*What the task asks:* Each line from the start of the records through the line containing "Image resolution: width=563" is to be transcribed exactly, and no other line is to be included.

(Pixel coordinate grounding data)
----

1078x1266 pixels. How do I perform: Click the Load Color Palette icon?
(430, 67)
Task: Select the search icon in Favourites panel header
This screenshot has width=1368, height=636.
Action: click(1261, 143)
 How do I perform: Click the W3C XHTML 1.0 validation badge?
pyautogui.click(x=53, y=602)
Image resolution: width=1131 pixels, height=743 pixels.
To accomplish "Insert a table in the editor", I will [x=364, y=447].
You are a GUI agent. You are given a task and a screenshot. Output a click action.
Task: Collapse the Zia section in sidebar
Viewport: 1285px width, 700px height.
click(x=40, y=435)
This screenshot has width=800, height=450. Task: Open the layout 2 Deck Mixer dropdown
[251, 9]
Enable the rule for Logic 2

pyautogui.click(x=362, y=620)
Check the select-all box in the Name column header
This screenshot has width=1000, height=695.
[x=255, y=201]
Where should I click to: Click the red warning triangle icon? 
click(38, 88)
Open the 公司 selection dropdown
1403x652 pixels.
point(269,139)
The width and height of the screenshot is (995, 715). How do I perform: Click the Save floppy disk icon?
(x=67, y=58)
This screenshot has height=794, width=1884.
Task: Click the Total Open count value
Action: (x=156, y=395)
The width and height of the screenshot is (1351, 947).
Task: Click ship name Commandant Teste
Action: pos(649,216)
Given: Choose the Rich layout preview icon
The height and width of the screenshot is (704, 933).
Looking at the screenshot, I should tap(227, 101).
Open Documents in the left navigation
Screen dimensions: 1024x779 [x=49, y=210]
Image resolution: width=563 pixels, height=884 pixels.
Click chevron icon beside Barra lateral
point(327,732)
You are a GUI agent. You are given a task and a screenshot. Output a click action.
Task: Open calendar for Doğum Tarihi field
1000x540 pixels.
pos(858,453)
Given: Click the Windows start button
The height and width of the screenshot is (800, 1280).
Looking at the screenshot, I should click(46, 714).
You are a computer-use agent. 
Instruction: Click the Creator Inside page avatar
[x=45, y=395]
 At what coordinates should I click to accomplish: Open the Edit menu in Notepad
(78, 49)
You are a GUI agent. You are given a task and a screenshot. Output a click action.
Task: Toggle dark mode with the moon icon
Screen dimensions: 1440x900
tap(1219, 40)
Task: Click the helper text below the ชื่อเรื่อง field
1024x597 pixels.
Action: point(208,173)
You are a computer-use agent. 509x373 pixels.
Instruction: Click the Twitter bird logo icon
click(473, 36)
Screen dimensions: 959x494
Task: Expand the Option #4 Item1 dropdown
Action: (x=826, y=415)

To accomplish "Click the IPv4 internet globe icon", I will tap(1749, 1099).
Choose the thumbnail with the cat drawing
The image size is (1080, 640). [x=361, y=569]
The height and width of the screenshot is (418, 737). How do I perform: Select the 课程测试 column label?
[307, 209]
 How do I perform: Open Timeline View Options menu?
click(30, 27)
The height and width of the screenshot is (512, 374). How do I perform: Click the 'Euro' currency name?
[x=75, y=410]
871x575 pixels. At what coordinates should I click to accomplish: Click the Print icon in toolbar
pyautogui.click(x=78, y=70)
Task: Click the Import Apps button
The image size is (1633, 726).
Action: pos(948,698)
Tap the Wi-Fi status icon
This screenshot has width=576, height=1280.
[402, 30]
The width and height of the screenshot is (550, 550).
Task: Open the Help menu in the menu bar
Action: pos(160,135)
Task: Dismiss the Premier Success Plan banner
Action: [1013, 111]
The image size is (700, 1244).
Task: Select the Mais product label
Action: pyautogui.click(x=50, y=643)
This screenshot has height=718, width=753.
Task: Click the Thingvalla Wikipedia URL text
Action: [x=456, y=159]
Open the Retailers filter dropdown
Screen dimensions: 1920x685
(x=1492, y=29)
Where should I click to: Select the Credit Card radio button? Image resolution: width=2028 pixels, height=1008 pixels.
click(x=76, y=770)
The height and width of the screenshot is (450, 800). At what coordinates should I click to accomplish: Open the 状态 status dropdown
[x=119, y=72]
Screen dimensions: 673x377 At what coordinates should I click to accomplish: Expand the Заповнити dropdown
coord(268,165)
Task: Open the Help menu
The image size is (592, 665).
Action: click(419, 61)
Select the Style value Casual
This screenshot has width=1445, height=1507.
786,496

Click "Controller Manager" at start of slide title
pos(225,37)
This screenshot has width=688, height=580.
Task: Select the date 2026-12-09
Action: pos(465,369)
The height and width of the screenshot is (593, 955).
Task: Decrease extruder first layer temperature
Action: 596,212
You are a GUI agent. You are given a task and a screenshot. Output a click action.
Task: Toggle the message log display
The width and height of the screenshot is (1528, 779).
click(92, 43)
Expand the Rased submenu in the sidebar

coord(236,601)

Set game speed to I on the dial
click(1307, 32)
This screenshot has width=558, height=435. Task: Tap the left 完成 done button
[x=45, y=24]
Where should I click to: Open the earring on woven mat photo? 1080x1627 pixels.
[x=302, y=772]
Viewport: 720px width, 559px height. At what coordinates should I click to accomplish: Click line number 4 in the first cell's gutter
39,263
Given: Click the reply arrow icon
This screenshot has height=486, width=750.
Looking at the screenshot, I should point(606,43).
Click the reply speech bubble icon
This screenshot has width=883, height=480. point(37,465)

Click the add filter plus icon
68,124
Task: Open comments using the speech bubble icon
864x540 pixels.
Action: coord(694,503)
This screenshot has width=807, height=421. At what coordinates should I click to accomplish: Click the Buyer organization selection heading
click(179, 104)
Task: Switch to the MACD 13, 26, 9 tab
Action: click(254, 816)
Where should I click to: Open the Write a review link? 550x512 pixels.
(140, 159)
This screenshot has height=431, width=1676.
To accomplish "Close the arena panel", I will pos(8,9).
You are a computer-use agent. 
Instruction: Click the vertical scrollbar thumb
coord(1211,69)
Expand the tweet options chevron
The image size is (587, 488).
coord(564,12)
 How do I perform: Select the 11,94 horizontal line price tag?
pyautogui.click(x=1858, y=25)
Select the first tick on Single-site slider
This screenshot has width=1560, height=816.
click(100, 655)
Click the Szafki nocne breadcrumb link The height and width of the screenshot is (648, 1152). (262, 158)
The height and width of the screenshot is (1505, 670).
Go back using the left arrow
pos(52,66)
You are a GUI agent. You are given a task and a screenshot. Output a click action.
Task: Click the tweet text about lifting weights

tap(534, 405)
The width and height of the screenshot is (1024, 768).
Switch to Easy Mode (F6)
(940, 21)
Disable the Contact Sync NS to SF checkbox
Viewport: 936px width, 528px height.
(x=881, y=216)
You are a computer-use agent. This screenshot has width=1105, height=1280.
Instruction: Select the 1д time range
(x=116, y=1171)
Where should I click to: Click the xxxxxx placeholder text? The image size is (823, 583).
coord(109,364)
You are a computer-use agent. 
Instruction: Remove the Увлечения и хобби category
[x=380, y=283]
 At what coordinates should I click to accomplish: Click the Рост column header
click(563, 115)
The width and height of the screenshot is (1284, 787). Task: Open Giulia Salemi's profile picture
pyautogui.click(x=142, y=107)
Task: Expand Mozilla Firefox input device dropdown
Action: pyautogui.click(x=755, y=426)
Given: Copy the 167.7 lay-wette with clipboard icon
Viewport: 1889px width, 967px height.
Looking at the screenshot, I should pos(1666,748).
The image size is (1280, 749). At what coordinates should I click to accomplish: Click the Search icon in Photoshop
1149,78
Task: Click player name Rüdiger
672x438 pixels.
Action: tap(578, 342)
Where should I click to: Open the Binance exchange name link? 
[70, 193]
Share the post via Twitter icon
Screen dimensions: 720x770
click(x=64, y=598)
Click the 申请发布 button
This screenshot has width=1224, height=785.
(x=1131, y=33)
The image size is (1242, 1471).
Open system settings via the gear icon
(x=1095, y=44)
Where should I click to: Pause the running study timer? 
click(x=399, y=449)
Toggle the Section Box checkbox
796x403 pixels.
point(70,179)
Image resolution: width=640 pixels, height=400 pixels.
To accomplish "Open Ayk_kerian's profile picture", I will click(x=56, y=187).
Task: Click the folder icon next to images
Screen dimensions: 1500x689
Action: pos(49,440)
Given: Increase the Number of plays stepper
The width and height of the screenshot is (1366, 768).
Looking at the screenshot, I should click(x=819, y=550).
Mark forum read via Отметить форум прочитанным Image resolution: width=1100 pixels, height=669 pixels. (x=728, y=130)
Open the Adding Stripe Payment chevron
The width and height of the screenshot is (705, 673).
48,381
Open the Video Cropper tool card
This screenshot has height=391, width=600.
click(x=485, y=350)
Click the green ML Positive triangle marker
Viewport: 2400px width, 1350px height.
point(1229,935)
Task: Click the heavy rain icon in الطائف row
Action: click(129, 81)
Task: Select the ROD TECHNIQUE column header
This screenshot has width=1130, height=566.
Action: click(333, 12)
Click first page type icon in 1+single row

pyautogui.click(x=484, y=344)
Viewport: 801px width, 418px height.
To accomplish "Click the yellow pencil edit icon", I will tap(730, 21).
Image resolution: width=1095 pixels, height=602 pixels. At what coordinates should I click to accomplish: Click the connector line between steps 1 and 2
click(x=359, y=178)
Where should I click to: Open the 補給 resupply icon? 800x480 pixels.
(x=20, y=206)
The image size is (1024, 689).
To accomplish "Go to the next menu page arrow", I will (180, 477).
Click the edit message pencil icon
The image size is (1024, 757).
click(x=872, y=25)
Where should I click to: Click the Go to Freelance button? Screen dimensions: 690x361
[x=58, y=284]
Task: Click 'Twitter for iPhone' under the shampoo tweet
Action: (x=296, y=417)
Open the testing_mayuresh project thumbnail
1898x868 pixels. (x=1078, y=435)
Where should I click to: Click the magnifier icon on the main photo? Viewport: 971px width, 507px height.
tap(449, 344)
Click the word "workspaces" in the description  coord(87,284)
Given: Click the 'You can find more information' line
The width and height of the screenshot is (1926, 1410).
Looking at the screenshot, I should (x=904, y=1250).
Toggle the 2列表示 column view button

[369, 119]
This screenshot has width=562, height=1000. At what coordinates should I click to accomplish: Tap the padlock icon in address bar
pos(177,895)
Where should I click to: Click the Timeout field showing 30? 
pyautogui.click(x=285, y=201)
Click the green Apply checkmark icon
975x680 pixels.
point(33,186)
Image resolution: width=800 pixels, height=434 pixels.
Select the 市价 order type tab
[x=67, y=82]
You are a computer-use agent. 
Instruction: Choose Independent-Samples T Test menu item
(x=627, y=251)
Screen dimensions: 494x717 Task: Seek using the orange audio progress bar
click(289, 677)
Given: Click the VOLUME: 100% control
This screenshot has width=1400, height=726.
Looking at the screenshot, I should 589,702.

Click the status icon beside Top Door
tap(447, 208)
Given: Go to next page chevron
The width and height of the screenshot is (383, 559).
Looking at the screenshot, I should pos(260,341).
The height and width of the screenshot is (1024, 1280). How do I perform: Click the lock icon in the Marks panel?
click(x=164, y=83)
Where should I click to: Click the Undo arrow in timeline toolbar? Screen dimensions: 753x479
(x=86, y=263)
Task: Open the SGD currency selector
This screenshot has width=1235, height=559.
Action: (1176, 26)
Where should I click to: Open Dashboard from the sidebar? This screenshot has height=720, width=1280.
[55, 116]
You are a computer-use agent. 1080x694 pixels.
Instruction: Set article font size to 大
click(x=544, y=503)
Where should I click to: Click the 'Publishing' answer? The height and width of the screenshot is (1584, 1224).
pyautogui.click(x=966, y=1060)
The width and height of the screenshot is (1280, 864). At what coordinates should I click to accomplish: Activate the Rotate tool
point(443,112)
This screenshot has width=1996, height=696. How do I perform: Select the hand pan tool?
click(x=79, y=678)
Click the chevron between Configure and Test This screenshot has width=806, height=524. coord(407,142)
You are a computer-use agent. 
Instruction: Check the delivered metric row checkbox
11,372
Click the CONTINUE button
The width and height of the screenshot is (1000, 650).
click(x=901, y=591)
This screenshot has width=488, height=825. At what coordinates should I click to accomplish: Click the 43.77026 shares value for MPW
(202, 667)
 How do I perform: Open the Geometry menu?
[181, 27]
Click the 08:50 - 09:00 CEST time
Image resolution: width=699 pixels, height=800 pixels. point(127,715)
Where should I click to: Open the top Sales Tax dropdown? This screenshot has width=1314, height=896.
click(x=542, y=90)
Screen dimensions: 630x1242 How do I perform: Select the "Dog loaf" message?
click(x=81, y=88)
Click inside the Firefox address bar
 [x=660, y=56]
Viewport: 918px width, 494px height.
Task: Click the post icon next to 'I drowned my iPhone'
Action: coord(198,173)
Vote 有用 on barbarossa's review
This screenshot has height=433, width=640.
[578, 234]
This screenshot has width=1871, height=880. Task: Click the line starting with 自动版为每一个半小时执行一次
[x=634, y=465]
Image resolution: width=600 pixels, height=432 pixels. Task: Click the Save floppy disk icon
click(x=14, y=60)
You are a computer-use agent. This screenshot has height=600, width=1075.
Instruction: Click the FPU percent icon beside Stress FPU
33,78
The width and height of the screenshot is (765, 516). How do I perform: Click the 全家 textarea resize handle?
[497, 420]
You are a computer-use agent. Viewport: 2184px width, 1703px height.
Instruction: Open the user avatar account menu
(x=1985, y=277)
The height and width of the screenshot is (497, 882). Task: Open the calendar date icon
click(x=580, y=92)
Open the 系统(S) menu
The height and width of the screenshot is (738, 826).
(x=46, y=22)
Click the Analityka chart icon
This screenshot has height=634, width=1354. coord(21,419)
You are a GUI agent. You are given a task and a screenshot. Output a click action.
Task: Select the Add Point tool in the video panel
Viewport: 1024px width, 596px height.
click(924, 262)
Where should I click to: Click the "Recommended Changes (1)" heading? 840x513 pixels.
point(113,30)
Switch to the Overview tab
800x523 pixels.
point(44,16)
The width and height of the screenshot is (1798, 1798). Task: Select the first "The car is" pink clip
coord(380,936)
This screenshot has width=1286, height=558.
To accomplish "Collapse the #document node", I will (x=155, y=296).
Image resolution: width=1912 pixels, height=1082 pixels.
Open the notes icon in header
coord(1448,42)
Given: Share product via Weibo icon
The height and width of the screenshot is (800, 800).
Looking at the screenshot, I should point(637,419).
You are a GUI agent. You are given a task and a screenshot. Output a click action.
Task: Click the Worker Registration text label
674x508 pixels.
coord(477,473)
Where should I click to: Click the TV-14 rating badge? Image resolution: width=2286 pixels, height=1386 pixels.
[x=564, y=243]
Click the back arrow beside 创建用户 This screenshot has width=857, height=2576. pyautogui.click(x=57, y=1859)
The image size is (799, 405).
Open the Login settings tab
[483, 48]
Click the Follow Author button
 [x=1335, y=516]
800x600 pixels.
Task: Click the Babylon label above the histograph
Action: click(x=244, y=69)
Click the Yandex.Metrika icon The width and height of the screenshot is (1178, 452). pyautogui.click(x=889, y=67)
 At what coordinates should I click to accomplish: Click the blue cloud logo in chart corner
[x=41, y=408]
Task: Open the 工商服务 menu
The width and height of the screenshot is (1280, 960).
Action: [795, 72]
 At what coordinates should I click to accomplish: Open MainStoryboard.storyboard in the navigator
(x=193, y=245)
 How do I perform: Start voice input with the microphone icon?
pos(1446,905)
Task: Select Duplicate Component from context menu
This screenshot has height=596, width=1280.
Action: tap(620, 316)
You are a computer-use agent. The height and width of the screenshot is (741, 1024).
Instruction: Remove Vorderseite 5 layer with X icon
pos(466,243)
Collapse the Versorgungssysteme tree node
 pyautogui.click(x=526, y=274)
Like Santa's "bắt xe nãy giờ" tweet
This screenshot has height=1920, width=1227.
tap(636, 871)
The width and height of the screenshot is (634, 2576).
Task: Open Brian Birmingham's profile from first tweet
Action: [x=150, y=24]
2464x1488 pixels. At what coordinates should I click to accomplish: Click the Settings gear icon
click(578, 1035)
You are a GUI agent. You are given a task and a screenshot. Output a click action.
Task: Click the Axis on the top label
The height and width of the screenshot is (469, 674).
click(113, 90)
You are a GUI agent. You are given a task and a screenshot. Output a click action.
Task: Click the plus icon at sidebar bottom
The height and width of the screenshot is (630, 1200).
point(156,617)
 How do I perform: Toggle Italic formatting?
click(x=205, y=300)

----

*Written reply:*
1078x1266 pixels. How do I perform: Click the Load Color Palette icon?
(430, 67)
Task: Select the search icon in Favourites panel header
This screenshot has width=1368, height=636.
Action: click(1261, 143)
 How do I perform: Click the W3C XHTML 1.0 validation badge?
pyautogui.click(x=53, y=602)
Image resolution: width=1131 pixels, height=743 pixels.
To accomplish "Insert a table in the editor", I will [x=364, y=447].
You are a GUI agent. You are given a task and a screenshot. Output a click action.
Task: Collapse the Zia section in sidebar
Viewport: 1285px width, 700px height.
click(x=40, y=435)
This screenshot has width=800, height=450. Task: Open the layout 2 Deck Mixer dropdown
[251, 9]
Enable the rule for Logic 2

pyautogui.click(x=362, y=620)
Check the select-all box in the Name column header
This screenshot has width=1000, height=695.
[x=255, y=201]
Where should I click to: Click the red warning triangle icon? 
click(38, 88)
Open the 公司 selection dropdown
1403x652 pixels.
point(269,139)
The width and height of the screenshot is (995, 715). How do I perform: Click the Save floppy disk icon?
(x=67, y=58)
This screenshot has height=794, width=1884.
Task: Click the Total Open count value
Action: (x=156, y=395)
The width and height of the screenshot is (1351, 947).
Task: Click ship name Commandant Teste
Action: pos(649,216)
Given: Choose the Rich layout preview icon
The height and width of the screenshot is (704, 933).
Looking at the screenshot, I should tap(227, 101).
Open Documents in the left navigation
Screen dimensions: 1024x779 [x=49, y=210]
Image resolution: width=563 pixels, height=884 pixels.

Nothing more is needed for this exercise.